Documenting Journey Into AI Safety
Summary
Recently, I have noticed that many individuals have become discouraged due to a seeming lack of progress in their attempts to break into a career in AI safety. It seems to me that a key bottleneck in the beginning a career in AI safety pipeline is access to mentors.
One method that may help address this need for mentorship would be for an individual going through this process to document their path, with a focus on peer and mentor feedback.[1]Although this content would not be tailored to each specific listener, my intuition is that a lot of the feedback provided to one individual will still be valuable to others who have not yet been able to find mentors themselves. A series like this could then be a resource for newcomers, and could significantly increase the number of people who can get involved in the field.
If you have the time, I would greatly appreciate any feedback that you have regarding my thought process and this endeavor. Check out the Feedback Request section for some more information.
Feedback Request
I have prioritized getting this out quickly over this being my final plan, as I believe we can reach a much better result more efficiently than I could on my own. So, if something seems incredibly obvious and I didn’t mention it or take it into account, please let me know! Here are some questions to think about as you read through this post for a few different demographics:
If you are new to AI safety, would a series like this be helpful? Is there anything you would like to make sure is covered early on (if possible)?
Field builders, am I making a field-building-faux-pas, or does something like this make sense to you? Is there any way I can improve it?
AI safety veterans, am I missing an obvious opportunity or angle? Is there anything that you think would be highly valuable to talk about in a series like this?
Brief Intro
My name is Jacob Haimes, and I live just outside of Boulder, Colorado, USA. I have an MS in computational modeling. In my free time I love playing all kinds of games, especially TTRPGs.
Examining the Situation
When I began thinking about making a career change into AI safety, I saw two options: up-skill and apply for positions, or apply for a PhD (with the intent to focus on AI safety, and enter the field once finished with the program). After discussing with a number of individuals, I decided on the former for the following reasons:
Consensus seemed to be that a PhD is most effective when the individual knows precisely what niche/problem they plan on studying—I did not.

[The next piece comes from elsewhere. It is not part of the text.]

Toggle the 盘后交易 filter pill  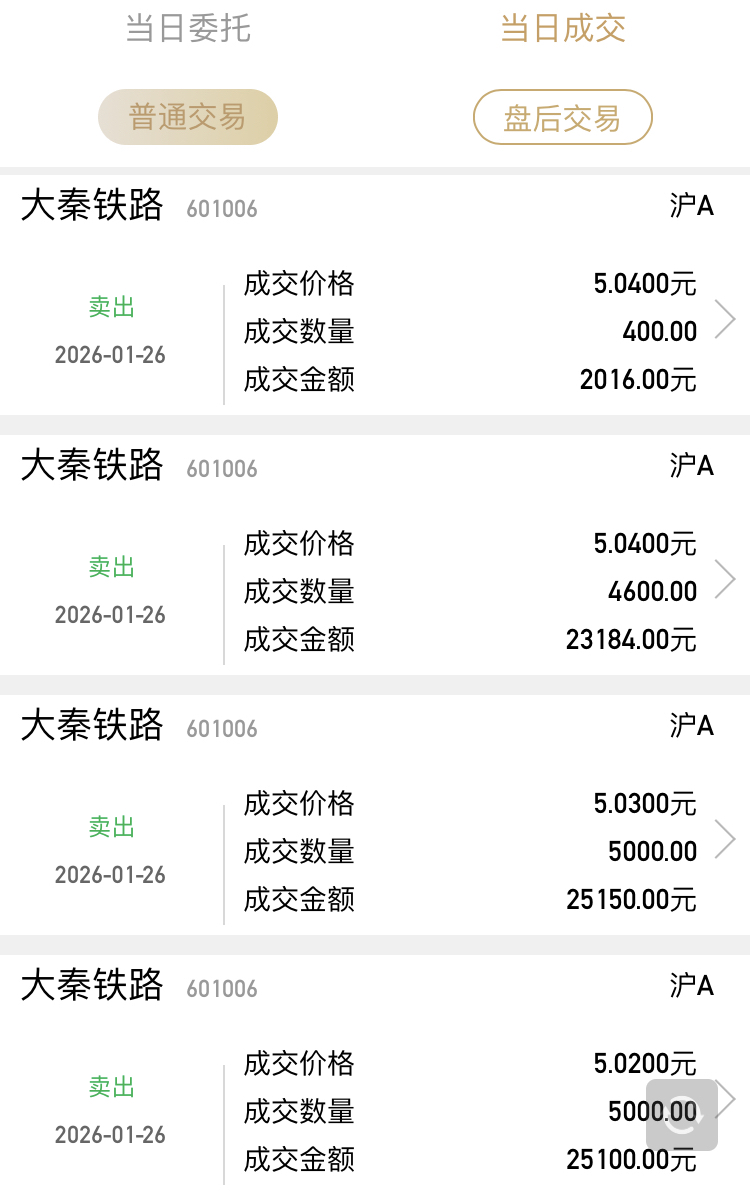(x=563, y=117)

The field of AI safety is currently relatively small, but is growing, meaning that work which is done now could have an increased impact (as it is likely to influence future work and/or practices).

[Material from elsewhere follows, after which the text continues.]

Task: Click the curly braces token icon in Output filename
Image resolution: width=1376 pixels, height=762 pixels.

Timelines for TAI/AGI may be short enough that we need as many individuals as possible working on AI safety as soon as possible.
In these same conversations, I would ask what resources and methods others had found to be the most helpful. The most common piece of advice went something like this: “Courses are helpful to some extent, but I found actually contributing towards research and/or working on projects to be much more effective.” When asking about where to go to contribute to these kinds of efforts I was provided some Discord servers, opportunities boards, research groups, grants, organizations, and even some start-ups and companies that would be more for career capital than for the actual value add to AI safety that I would be generating.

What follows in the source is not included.